Demostration of Sound Amplification
Kids see how sound
travels as waves

 

 

The topic of the Club’s February 24th demonstration was “Sound and Waves.” Through this demonstration, the students demonstrated how sound travels as waves by having kids talk into a microphone connected to an oscilloscope. Tuning forks were used to illustrate properties of pitch, and the students swung a tennis ball tied to rope that they had engineered with sound to illustrate the Doppler Effect—change in perceived frequency of sound waves resulting from motion of the source of the sound waves. Through the use of a wave table, students could visualize wave movement, and in what was probably the most popular exhibit, a long, narrow slinky was used to demonstrate how waves and wave pulses travel along a wire or rope as on a guitar or piano string.
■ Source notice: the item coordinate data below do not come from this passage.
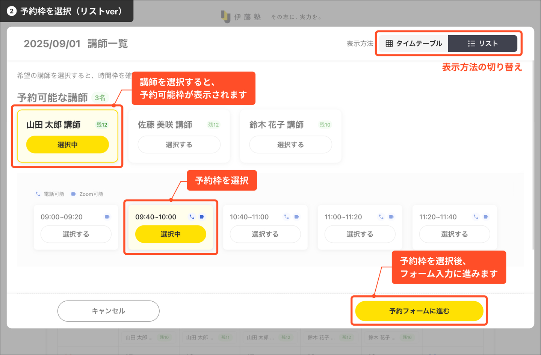Select 佐藤 美咲 講師 with 選択する
Screen dimensions: 541x355
click(179, 145)
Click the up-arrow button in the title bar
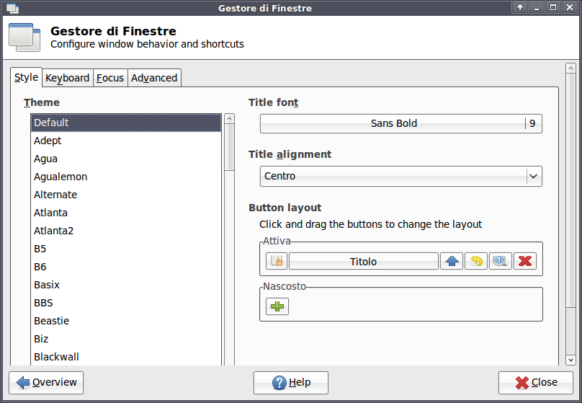The image size is (582, 403). point(520,8)
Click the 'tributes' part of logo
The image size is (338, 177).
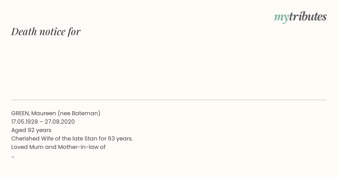click(x=308, y=16)
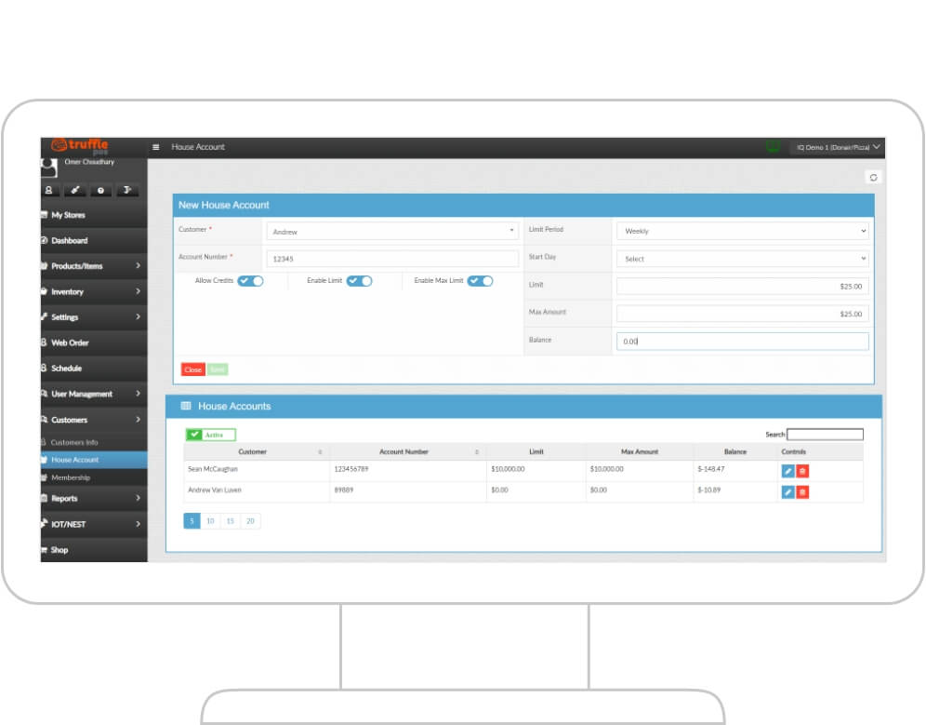The height and width of the screenshot is (725, 926).
Task: Toggle the Allow Credits switch
Action: 251,280
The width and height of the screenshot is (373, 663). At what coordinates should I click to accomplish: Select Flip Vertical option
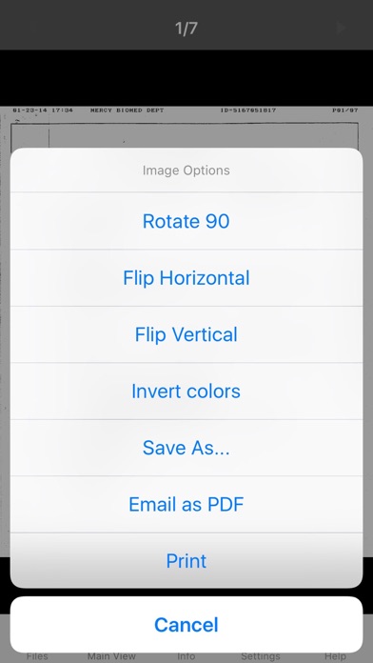click(187, 334)
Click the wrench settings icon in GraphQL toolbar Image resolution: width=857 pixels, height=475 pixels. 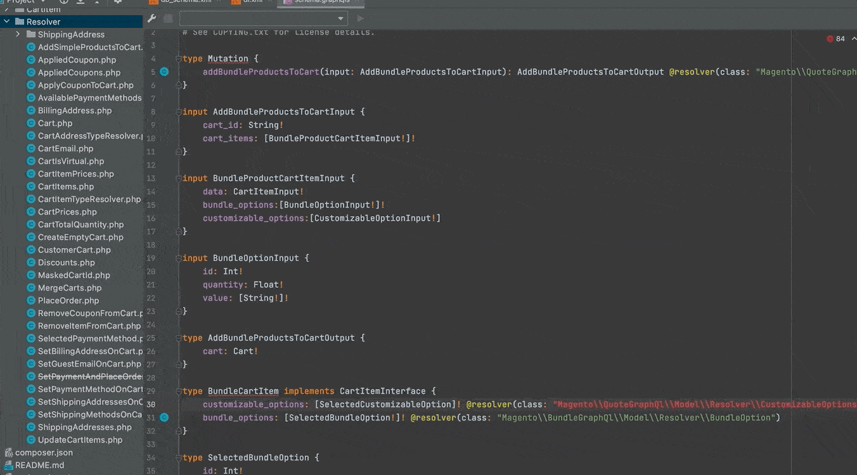(x=152, y=19)
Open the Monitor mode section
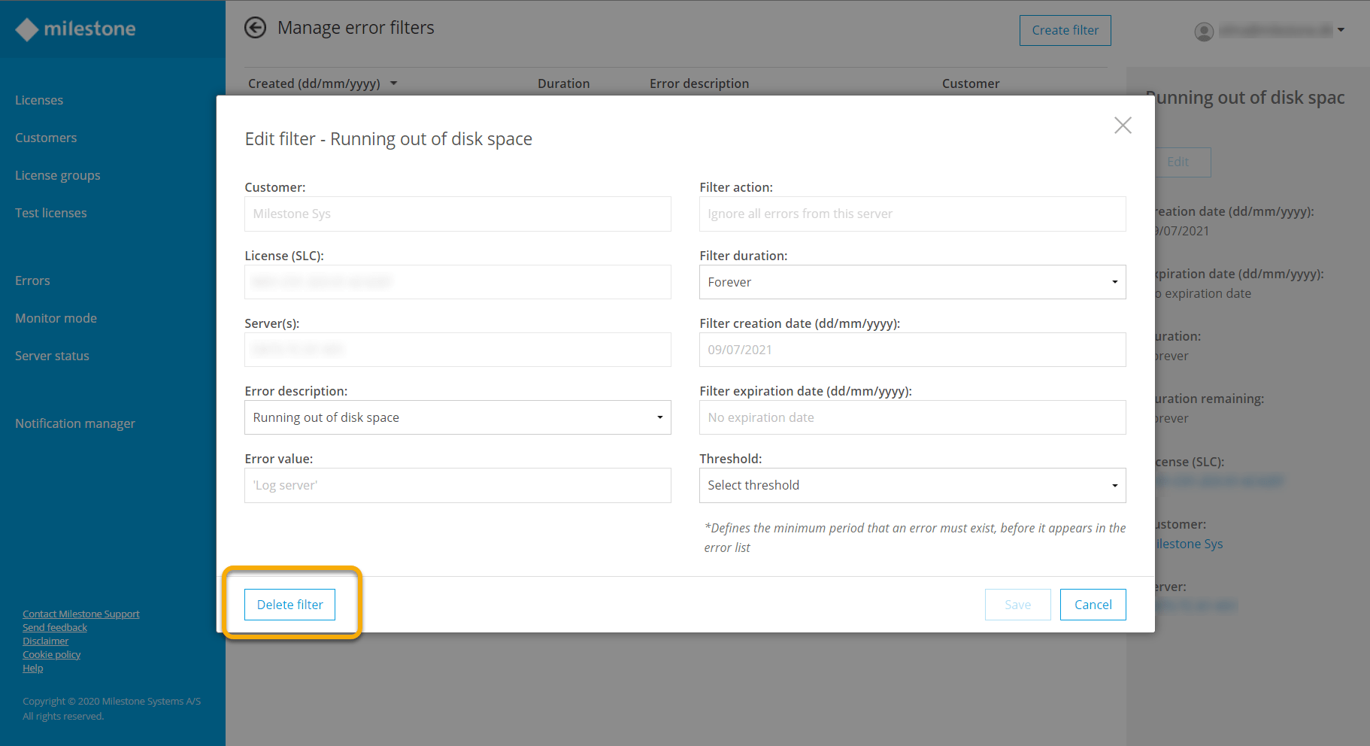This screenshot has height=746, width=1370. [56, 317]

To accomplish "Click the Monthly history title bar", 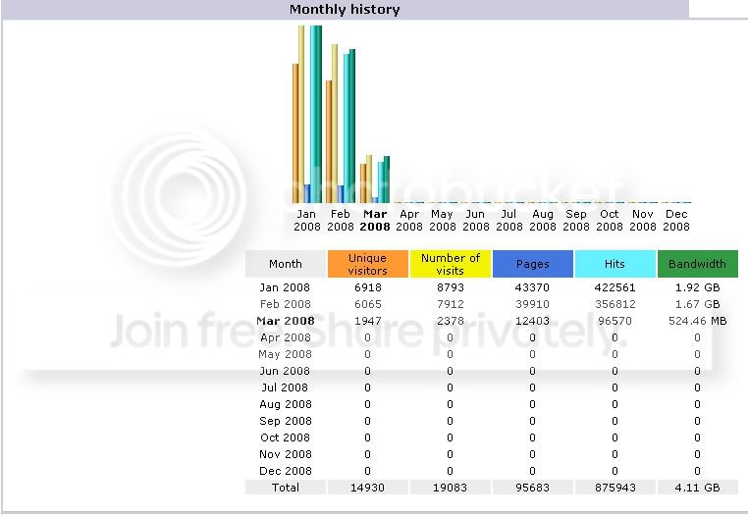I will 345,10.
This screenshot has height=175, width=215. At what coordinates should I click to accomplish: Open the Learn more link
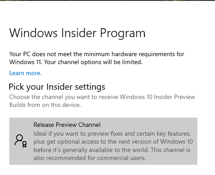[x=26, y=73]

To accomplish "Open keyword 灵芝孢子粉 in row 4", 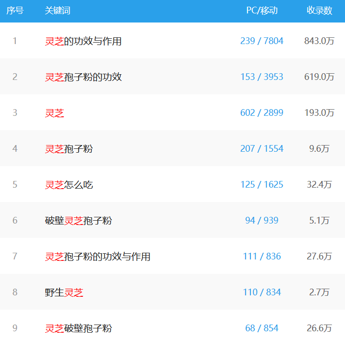I will [x=69, y=149].
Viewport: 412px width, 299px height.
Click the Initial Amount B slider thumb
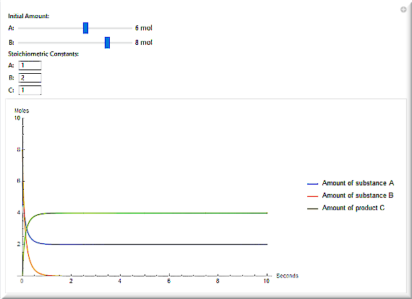[x=107, y=43]
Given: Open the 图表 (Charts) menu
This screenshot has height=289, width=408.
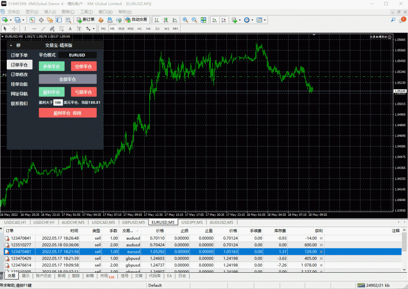Looking at the screenshot, I should [x=68, y=12].
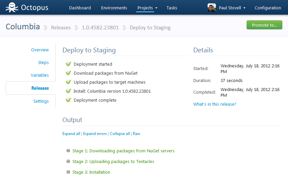Open the Projects dropdown menu
The width and height of the screenshot is (288, 182).
tap(147, 8)

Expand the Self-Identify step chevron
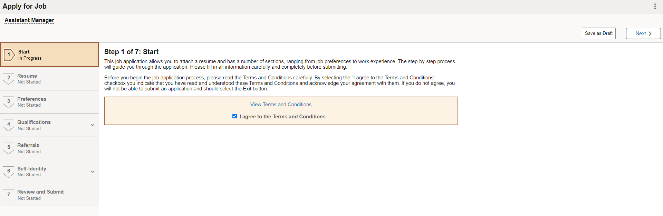tap(93, 171)
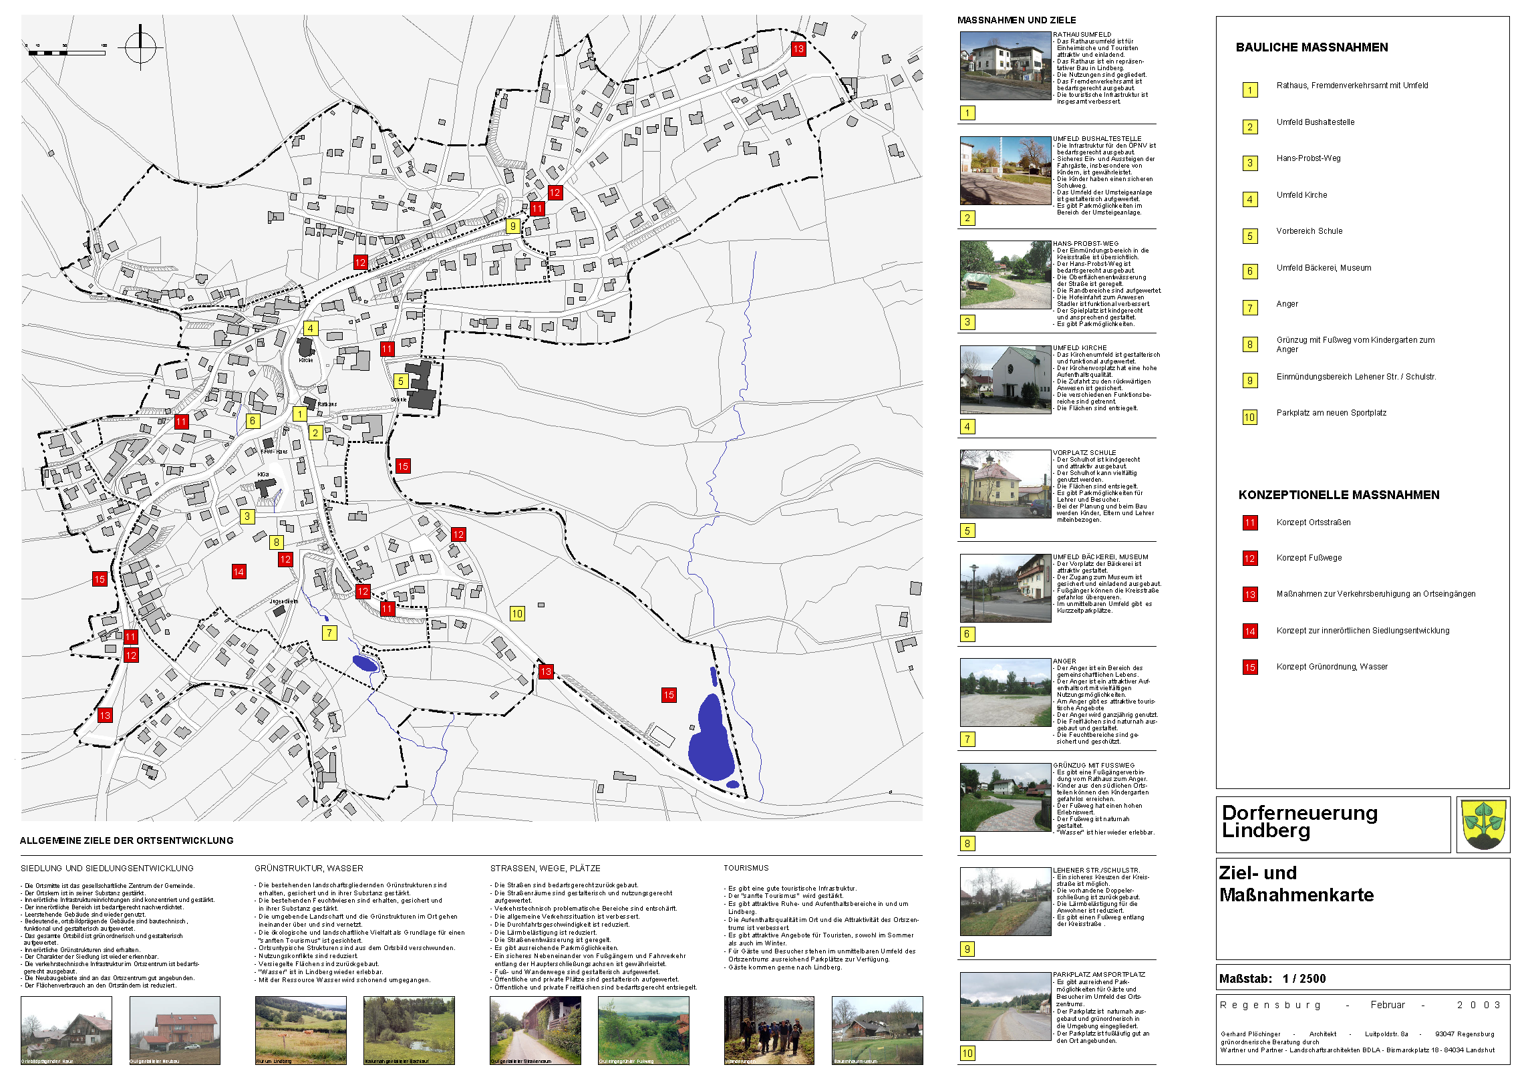Click the Lindberg coat of arms emblem
Viewport: 1536px width, 1083px height.
1483,825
The Physics Club will put on two new “Physics Day” demonstrations this semester at the museum on March 31 and April 28. The demonstrations take place from 10:00-11:00 a.m. and again from 6:30-7:30 p.m. The Club will also be taking its exhibit on the road to rural classrooms and is interested in performing for other groups in the community.

Doppler Effect
Chris Bush, Physics Teacher Education major, demonstrates the Doppler Effect

The Physics Teacher Education program has received national attention in an American Association of Physics Teachers white paper titled "The Preparation of Excellent Teachers at All Levels," which states that the ISU program is considered one of the most innovative and the largest in the nation.